§ **About this exercise**
Your reply should be the entries, output word for word, with each picture omitted.

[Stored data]
☆ ☆ ☆ ☆ ☆

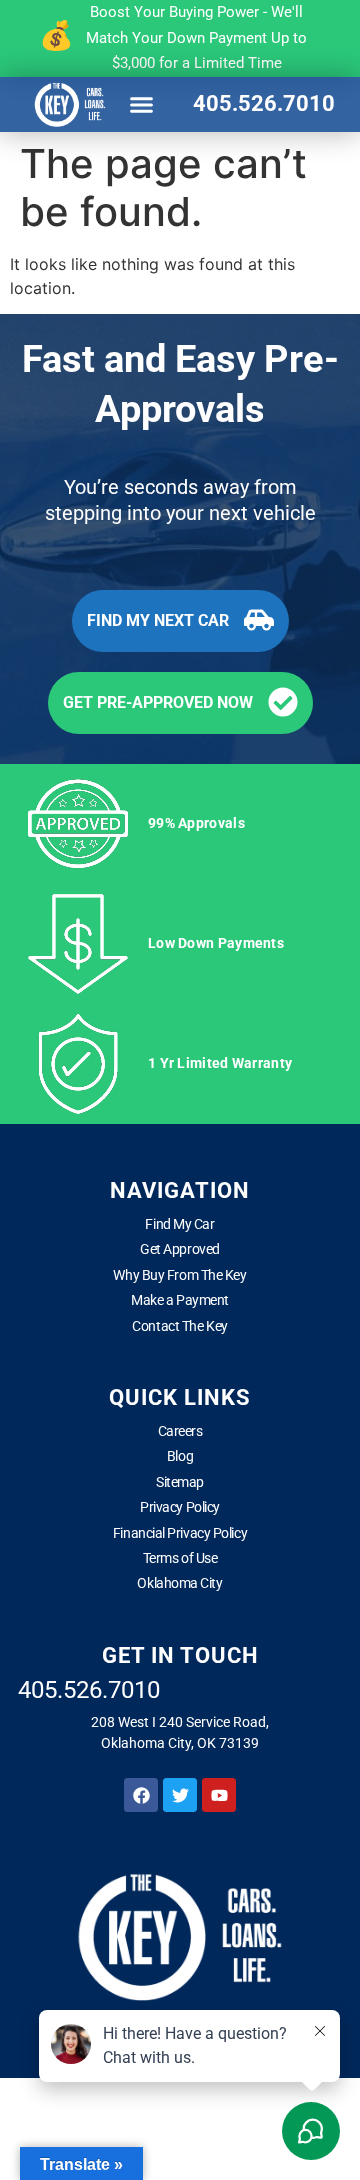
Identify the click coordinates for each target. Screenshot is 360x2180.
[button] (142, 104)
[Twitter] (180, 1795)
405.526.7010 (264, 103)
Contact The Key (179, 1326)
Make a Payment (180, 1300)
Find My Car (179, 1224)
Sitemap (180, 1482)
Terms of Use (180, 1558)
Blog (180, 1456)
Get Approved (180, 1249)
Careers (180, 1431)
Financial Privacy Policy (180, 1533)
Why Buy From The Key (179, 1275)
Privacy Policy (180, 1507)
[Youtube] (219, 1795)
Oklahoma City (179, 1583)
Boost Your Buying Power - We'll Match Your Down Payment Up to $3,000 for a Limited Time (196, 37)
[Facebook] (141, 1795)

☆ ☆ ☆ ☆ ☆

§ **Result of this exercise**
Identify the click coordinates for each target. Screenshot is 360x2180.
[button] (142, 104)
[Twitter] (180, 1795)
405.526.7010 (264, 103)
Contact The Key (179, 1326)
Make a Payment (180, 1300)
Find My Car (179, 1224)
Sitemap (180, 1482)
Terms of Use (180, 1558)
Blog (180, 1456)
Get Approved (180, 1249)
Careers (180, 1431)
Financial Privacy Policy (180, 1533)
Why Buy From The Key (179, 1275)
Privacy Policy (180, 1507)
[Youtube] (219, 1795)
Oklahoma City (179, 1583)
Boost Your Buying Power - We'll Match Your Down Payment Up to $3,000 for a Limited Time (196, 37)
[Facebook] (141, 1795)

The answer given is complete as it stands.